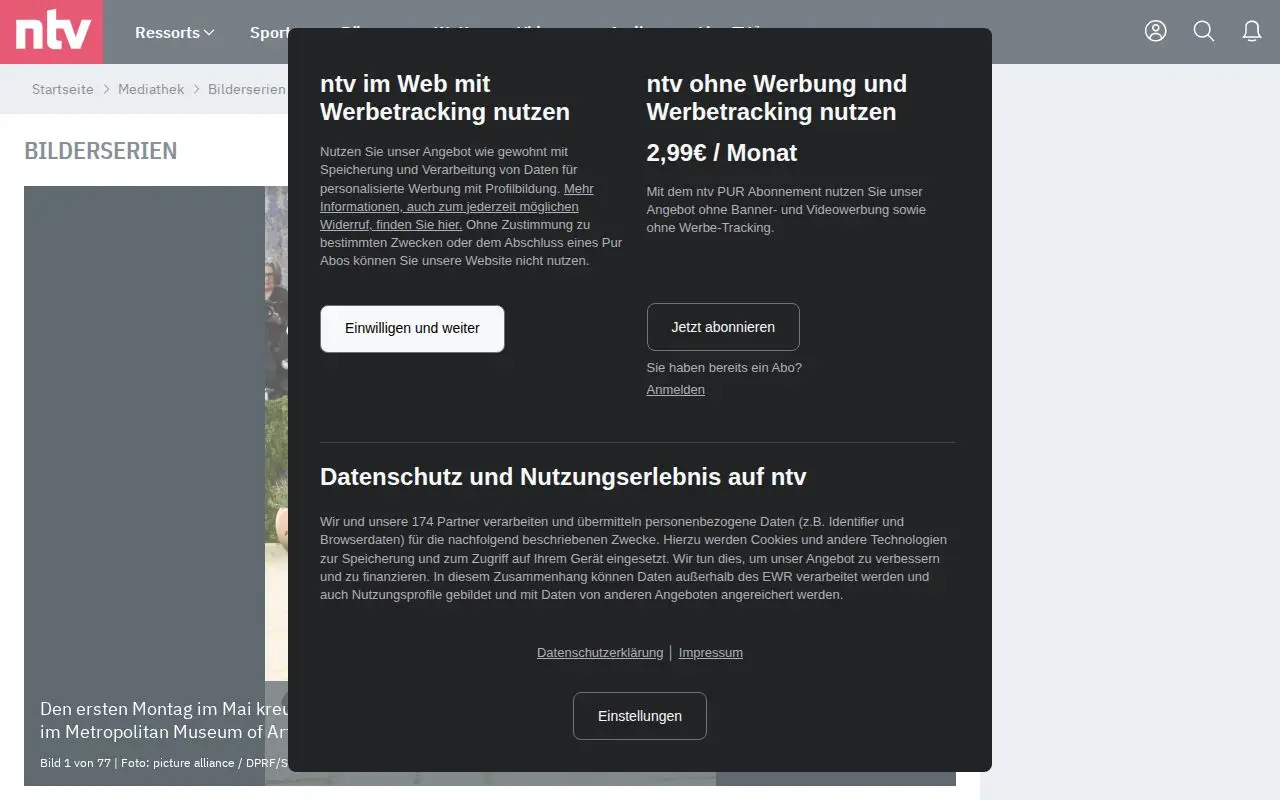Open Einstellungen privacy settings button
Screen dimensions: 1280x800
(x=640, y=716)
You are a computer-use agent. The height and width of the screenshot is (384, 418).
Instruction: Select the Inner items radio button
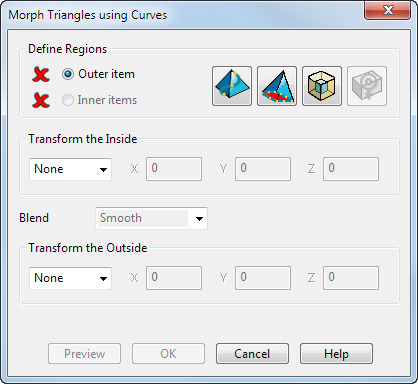pyautogui.click(x=68, y=100)
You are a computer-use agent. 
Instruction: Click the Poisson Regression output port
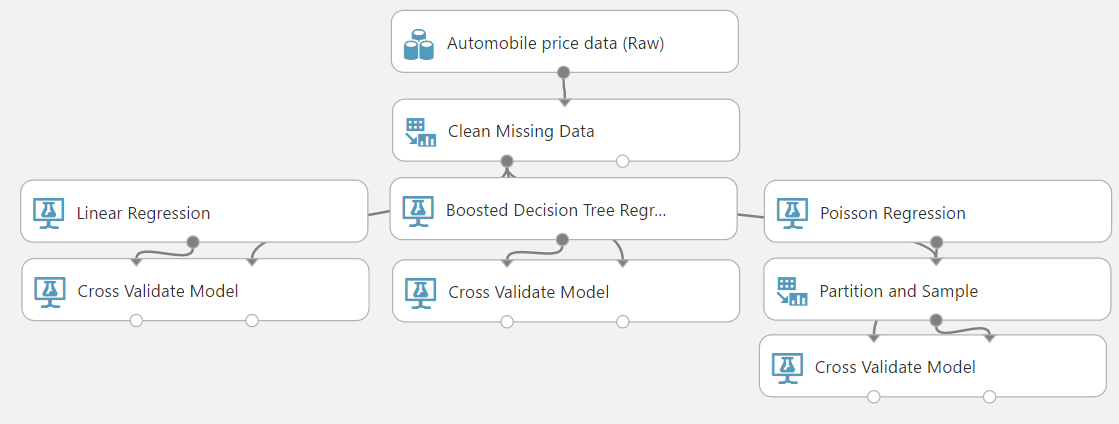click(937, 242)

┄┄┄┄┄┄

Repeat exactly the lines from the one holding "You are a computer-use agent. The" through the last line of the entries, both included; the pictures do not belong in the copy.

You are a computer-use agent. The height and width of the screenshot is (384, 418).
Instruction: Select the Inner items radio button
pyautogui.click(x=68, y=100)
You are a computer-use agent. 
Instruction: Click the Poisson Regression output port
click(937, 242)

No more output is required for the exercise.